REQUIREMENT :: Repeat precisely the span of lines below that opens with the line containing "Given: Choose the" and closes with the line containing "Task: Click the 최 icon in the 2024.02.01 row", both included.

DATA PROVIDED ::
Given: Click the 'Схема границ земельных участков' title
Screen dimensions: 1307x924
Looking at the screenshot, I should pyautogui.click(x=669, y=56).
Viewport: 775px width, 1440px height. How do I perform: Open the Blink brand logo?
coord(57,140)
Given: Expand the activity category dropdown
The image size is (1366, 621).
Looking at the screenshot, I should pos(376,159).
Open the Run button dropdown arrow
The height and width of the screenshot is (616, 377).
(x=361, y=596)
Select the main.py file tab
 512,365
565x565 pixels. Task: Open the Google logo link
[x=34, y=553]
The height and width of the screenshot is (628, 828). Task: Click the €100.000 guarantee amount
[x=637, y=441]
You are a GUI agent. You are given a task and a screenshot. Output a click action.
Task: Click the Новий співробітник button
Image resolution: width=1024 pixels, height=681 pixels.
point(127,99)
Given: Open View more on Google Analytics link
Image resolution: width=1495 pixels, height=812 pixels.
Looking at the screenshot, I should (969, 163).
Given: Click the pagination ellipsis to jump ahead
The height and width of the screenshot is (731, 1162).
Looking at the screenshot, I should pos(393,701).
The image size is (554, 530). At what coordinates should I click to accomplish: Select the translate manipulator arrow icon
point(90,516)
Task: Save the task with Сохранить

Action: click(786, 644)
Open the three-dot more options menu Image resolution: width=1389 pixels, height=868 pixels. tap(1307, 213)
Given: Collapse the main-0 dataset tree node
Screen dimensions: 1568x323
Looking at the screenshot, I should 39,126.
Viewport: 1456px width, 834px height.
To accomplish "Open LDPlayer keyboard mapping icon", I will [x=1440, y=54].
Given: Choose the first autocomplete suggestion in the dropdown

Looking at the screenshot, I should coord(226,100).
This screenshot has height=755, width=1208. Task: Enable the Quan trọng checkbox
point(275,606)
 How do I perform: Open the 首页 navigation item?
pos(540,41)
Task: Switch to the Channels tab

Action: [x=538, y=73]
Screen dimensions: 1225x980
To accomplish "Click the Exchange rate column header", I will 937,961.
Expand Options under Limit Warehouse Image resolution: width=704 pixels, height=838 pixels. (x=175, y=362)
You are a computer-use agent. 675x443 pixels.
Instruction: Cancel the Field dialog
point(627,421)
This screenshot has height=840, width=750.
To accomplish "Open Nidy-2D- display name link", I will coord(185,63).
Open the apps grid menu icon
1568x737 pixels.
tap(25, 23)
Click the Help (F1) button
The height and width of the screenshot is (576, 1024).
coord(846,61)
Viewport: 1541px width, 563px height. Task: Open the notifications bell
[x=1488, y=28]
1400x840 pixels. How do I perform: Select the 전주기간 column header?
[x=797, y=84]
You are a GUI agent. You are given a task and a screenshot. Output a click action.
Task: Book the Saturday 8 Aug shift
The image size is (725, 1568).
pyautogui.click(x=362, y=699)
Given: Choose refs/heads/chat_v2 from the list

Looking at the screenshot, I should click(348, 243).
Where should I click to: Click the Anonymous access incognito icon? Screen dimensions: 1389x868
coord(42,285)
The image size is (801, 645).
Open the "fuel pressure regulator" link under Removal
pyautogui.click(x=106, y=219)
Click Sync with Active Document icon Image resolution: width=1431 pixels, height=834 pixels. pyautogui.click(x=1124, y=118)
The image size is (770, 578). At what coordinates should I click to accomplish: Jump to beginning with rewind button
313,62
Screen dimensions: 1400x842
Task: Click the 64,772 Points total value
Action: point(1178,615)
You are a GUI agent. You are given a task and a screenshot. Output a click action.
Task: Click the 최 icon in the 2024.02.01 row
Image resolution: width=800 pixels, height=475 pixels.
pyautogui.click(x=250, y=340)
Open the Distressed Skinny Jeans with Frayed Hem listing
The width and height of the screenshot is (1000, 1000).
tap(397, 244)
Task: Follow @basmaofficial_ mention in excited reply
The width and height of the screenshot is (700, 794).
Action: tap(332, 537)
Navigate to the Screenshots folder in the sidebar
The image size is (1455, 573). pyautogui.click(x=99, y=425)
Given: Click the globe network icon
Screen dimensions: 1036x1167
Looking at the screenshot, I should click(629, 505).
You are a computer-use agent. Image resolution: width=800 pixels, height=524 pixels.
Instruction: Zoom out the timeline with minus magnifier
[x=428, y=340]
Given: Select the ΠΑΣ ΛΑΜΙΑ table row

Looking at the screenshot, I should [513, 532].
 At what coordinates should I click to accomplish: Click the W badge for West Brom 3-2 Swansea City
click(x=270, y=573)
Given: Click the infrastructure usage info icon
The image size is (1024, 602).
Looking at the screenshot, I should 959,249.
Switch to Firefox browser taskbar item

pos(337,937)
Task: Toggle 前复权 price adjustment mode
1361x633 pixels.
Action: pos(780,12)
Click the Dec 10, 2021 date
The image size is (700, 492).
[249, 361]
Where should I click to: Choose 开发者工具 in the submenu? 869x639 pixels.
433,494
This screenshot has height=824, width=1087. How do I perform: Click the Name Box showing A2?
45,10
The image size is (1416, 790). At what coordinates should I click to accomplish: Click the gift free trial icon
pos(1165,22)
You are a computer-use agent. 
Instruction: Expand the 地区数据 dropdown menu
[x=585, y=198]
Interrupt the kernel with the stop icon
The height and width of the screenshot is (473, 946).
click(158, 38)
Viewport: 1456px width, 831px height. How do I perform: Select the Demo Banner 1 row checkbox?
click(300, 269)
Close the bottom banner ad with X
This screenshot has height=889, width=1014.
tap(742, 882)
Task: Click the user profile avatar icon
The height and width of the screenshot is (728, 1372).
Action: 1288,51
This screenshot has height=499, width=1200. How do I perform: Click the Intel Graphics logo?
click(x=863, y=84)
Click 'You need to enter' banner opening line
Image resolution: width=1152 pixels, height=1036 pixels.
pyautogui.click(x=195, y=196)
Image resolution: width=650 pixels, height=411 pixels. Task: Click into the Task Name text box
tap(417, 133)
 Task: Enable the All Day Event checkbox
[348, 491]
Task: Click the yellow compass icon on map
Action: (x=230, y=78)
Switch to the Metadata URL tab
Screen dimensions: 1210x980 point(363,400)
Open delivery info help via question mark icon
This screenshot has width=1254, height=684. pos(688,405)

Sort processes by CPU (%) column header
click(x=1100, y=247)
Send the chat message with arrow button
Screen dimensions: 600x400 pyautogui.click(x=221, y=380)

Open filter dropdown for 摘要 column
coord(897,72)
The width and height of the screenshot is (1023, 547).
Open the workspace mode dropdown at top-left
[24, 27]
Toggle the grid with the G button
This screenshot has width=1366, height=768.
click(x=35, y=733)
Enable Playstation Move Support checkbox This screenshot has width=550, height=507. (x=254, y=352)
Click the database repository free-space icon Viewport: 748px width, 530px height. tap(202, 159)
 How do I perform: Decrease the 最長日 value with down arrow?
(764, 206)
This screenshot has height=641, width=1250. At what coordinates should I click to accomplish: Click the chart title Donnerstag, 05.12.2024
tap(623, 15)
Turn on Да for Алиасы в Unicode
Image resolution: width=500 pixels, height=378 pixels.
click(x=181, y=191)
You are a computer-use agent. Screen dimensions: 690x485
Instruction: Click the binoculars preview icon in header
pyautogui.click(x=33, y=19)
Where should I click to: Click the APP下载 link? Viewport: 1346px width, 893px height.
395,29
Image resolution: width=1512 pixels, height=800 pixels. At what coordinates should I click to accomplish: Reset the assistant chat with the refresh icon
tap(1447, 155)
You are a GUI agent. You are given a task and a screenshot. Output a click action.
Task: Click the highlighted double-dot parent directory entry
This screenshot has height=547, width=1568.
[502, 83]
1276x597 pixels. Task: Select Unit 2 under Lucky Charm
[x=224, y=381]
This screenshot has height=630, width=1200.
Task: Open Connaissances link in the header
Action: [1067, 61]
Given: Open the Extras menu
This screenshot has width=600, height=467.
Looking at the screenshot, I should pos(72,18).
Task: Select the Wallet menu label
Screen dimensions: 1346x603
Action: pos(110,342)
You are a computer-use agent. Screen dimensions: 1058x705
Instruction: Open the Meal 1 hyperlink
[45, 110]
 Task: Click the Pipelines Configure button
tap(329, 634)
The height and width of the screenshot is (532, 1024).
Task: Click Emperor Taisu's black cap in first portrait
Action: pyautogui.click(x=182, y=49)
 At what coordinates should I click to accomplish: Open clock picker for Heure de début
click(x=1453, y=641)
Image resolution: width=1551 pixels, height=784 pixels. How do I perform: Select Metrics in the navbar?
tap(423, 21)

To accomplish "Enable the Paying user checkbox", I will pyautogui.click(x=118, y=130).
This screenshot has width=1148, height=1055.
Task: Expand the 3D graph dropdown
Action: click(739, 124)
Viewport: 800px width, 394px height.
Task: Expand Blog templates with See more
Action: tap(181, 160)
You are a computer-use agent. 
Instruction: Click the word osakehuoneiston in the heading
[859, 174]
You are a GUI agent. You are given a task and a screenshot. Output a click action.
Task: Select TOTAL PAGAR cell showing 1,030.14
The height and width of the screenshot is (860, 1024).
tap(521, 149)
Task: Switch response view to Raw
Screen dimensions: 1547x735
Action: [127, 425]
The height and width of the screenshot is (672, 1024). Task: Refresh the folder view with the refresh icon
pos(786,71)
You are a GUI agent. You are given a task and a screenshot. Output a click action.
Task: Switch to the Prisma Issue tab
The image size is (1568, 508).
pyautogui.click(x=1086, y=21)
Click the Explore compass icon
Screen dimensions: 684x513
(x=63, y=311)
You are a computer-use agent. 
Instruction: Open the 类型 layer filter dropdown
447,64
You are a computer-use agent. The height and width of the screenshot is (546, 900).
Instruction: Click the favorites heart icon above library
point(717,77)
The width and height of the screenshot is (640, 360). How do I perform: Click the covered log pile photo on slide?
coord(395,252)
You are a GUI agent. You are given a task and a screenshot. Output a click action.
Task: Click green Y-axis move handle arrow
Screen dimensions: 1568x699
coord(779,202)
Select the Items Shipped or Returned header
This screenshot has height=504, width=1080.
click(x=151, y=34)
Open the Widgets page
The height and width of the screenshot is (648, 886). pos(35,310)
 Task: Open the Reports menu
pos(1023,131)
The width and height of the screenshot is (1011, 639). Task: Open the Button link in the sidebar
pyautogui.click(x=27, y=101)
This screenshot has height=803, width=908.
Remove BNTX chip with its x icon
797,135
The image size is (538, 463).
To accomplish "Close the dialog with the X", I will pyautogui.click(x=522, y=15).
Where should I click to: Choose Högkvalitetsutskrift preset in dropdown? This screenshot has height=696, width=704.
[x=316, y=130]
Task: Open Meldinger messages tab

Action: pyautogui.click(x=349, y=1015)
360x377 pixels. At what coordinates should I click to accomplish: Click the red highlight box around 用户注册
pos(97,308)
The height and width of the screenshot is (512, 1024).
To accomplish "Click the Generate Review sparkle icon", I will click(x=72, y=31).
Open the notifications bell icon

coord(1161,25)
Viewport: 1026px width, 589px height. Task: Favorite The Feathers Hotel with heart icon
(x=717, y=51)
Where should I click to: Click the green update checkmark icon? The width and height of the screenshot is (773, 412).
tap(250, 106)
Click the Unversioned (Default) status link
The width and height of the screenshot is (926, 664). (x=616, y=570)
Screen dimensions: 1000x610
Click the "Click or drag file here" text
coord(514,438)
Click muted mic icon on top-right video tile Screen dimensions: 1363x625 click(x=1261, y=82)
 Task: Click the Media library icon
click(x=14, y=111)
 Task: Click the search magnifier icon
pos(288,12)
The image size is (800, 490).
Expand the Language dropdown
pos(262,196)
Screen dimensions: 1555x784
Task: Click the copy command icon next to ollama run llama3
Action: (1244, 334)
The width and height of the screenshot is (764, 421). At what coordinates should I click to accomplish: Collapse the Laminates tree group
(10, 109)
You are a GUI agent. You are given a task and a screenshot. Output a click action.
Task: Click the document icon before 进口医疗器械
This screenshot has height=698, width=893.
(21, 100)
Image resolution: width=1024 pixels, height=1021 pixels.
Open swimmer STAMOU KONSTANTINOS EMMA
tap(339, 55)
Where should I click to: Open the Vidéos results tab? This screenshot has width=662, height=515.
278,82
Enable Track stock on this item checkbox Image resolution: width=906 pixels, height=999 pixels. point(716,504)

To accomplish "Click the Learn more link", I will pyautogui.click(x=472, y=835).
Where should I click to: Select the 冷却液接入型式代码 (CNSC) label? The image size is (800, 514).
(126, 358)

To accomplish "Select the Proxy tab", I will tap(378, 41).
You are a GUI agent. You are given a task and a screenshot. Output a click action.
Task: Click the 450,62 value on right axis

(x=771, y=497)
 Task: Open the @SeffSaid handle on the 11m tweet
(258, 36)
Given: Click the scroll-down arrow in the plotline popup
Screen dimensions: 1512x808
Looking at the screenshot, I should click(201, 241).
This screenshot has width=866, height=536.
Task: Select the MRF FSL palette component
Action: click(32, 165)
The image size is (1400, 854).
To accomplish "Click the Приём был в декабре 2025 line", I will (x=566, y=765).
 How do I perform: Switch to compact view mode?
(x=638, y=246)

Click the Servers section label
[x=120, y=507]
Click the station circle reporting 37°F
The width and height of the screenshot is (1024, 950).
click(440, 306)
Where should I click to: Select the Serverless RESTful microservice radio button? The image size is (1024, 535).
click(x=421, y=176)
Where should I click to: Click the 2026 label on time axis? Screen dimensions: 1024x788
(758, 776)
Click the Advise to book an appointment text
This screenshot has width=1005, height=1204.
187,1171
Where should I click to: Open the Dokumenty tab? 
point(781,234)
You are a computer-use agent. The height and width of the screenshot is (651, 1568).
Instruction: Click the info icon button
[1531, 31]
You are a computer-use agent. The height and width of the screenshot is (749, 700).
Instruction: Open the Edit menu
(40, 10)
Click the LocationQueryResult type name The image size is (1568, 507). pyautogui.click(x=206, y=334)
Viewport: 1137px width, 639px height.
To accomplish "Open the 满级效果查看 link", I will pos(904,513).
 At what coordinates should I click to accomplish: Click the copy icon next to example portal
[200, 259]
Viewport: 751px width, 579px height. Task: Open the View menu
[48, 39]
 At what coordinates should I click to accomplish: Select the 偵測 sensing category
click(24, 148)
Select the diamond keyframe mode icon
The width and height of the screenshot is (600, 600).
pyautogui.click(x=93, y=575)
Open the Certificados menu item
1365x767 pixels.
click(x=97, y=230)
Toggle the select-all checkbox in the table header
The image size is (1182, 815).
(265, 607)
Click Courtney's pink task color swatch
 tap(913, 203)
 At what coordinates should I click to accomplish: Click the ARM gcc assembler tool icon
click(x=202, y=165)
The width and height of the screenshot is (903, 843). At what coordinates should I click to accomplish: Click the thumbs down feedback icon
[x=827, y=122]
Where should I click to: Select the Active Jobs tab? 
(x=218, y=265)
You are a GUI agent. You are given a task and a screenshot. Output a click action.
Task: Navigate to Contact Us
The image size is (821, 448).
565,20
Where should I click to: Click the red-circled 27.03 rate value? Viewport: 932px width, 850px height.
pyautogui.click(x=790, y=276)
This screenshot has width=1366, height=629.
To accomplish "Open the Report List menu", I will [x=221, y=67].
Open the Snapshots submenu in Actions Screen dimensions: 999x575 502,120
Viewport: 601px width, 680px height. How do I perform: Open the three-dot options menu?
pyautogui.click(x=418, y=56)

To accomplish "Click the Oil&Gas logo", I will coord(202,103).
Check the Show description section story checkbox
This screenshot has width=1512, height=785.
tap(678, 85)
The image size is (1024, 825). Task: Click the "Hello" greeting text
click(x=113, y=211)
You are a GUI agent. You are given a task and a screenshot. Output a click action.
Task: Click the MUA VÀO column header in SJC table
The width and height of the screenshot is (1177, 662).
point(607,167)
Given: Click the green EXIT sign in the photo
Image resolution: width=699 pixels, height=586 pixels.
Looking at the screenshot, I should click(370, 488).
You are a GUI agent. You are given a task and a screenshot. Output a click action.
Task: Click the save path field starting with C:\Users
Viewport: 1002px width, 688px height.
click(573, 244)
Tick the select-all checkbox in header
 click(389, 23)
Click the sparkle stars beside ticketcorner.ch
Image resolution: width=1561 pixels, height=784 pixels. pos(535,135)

RESULT FOR THIS EXERCISE ::
Given: Choose the first autocomplete suggestion in the dropdown

Looking at the screenshot, I should coord(226,100).
This screenshot has height=755, width=1208. Task: Enable the Quan trọng checkbox
point(275,606)
 How do I perform: Open the 首页 navigation item?
pos(540,41)
Task: Switch to the Channels tab

Action: [x=538, y=73]
Screen dimensions: 1225x980
To accomplish "Click the Exchange rate column header", I will 937,961.
Expand Options under Limit Warehouse Image resolution: width=704 pixels, height=838 pixels. (x=175, y=362)
You are a computer-use agent. 675x443 pixels.
Instruction: Cancel the Field dialog
point(627,421)
This screenshot has height=840, width=750.
To accomplish "Open Nidy-2D- display name link", I will coord(185,63).
Open the apps grid menu icon
1568x737 pixels.
tap(25, 23)
Click the Help (F1) button
The height and width of the screenshot is (576, 1024).
coord(846,61)
Viewport: 1541px width, 563px height. Task: Open the notifications bell
[x=1488, y=28]
1400x840 pixels. How do I perform: Select the 전주기간 column header?
[x=797, y=84]
You are a GUI agent. You are given a task and a screenshot. Output a click action.
Task: Book the Saturday 8 Aug shift
The image size is (725, 1568).
pyautogui.click(x=362, y=699)
Given: Choose refs/heads/chat_v2 from the list

Looking at the screenshot, I should click(348, 243).
Where should I click to: Click the Anonymous access incognito icon? Screen dimensions: 1389x868
coord(42,285)
The image size is (801, 645).
Open the "fuel pressure regulator" link under Removal
pyautogui.click(x=106, y=219)
Click Sync with Active Document icon Image resolution: width=1431 pixels, height=834 pixels. pyautogui.click(x=1124, y=118)
The image size is (770, 578). At what coordinates should I click to accomplish: Jump to beginning with rewind button
313,62
Screen dimensions: 1400x842
Task: Click the 64,772 Points total value
Action: point(1178,615)
You are a GUI agent. You are given a task and a screenshot. Output a click action.
Task: Click the 최 icon in the 2024.02.01 row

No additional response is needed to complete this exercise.